• [Provided data]
******************************
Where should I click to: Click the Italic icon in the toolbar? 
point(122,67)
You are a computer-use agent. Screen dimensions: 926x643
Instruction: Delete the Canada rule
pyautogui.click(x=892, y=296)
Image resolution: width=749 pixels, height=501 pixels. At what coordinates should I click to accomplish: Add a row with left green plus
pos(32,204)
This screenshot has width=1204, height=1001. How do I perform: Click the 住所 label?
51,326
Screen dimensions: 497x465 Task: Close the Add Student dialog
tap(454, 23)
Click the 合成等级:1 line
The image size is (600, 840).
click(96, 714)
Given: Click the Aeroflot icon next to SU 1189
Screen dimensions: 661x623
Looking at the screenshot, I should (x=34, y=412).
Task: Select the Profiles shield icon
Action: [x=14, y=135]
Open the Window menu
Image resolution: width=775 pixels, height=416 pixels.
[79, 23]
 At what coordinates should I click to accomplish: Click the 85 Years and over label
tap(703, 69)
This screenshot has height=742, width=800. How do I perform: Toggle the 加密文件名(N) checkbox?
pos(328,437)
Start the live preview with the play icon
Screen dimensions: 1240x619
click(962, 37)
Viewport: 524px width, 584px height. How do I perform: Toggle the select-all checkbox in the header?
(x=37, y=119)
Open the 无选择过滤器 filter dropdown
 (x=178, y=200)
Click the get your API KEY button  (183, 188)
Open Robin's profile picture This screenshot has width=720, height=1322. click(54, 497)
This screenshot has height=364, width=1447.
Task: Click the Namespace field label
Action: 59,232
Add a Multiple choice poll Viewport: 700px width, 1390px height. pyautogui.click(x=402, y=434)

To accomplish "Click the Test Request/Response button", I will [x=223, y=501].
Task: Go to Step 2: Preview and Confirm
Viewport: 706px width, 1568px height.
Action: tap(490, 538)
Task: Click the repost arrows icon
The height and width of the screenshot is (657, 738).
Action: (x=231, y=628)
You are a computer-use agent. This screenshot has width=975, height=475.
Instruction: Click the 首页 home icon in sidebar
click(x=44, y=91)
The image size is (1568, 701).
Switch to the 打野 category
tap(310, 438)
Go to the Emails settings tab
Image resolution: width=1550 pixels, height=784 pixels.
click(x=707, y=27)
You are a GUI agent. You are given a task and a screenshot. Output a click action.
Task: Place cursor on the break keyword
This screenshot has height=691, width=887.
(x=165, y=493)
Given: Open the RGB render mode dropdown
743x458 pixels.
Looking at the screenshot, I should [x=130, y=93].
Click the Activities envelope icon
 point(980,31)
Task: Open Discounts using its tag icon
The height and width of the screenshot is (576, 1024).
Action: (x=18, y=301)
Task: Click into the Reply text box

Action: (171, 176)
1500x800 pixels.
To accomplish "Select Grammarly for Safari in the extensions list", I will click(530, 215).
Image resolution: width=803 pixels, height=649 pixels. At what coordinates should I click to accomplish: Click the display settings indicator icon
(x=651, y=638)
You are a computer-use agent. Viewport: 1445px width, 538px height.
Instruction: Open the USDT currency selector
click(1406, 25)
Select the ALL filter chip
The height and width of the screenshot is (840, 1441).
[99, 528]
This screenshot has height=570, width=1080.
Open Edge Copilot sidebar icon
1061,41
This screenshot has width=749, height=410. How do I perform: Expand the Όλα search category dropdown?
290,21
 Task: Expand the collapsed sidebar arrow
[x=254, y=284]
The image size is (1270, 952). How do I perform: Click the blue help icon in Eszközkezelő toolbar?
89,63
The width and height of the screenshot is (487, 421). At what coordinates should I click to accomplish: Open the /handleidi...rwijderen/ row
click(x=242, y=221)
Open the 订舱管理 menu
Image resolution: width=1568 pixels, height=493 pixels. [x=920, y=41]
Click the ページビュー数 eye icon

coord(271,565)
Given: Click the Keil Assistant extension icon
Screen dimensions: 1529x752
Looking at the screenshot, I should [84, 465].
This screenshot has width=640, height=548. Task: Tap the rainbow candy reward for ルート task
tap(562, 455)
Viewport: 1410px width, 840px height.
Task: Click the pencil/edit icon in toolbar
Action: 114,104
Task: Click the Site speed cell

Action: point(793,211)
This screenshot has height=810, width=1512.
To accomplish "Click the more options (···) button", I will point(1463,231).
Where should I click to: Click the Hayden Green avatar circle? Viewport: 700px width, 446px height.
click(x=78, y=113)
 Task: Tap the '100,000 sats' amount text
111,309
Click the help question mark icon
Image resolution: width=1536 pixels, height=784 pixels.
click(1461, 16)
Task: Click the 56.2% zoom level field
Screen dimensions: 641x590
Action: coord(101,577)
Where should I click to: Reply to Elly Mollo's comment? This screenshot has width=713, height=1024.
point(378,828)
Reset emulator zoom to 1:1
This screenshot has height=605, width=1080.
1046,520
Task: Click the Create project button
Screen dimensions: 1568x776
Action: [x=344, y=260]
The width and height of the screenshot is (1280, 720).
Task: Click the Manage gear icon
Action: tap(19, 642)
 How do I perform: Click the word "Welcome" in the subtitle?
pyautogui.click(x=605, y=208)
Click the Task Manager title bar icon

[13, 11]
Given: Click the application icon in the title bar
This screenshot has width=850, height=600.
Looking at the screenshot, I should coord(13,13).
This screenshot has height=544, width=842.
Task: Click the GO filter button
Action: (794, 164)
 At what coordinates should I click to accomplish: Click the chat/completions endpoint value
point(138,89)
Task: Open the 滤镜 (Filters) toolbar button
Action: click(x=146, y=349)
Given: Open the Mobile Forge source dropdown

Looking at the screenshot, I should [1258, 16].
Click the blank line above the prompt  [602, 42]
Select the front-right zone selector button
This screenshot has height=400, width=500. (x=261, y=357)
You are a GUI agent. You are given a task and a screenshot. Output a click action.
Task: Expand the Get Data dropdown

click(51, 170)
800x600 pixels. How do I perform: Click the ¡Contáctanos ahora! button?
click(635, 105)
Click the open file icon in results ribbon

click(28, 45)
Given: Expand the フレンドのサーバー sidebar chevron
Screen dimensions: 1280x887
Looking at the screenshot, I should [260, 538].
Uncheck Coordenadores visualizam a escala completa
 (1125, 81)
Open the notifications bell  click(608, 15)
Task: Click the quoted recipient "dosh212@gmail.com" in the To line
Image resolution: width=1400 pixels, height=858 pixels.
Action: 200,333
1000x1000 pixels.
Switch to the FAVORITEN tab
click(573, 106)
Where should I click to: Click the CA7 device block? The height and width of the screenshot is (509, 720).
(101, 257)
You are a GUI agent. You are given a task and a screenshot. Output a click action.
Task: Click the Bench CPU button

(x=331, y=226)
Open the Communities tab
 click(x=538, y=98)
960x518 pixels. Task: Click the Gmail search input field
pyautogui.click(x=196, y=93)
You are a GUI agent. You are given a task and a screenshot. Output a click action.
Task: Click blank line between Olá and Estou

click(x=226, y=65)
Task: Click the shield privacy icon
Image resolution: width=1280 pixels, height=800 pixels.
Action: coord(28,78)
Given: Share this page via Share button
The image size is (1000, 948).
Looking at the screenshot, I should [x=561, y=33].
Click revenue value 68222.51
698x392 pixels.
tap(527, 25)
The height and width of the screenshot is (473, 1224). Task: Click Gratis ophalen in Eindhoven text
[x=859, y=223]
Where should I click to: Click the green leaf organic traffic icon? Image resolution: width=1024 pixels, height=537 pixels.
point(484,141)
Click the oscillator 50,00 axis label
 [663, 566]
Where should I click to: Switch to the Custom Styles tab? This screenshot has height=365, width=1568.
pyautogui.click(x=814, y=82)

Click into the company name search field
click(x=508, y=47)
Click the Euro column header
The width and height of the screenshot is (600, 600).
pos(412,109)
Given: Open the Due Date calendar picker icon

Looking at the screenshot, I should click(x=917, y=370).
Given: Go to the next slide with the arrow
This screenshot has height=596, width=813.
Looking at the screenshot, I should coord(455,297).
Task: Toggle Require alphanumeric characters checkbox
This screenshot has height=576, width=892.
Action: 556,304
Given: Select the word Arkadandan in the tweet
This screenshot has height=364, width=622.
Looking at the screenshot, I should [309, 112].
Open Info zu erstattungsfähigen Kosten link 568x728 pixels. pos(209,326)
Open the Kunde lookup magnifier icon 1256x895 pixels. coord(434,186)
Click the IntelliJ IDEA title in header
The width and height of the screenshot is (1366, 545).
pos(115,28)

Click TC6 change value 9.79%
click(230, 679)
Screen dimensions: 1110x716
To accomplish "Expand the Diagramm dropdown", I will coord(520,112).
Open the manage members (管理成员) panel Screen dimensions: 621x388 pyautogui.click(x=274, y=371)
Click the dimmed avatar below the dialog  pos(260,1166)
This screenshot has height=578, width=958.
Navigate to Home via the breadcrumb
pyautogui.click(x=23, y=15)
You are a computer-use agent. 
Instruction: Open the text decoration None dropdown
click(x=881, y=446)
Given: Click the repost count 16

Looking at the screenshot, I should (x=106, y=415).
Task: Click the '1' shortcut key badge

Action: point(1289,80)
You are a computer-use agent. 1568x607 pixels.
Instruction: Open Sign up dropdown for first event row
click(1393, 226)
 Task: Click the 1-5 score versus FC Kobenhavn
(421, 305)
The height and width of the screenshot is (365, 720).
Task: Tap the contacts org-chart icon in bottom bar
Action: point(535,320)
******************************
• [Aim of the exercise]
Say how many lines of these records hold the string "will", giving the number and no other words.

• [Reply to the exercise]
4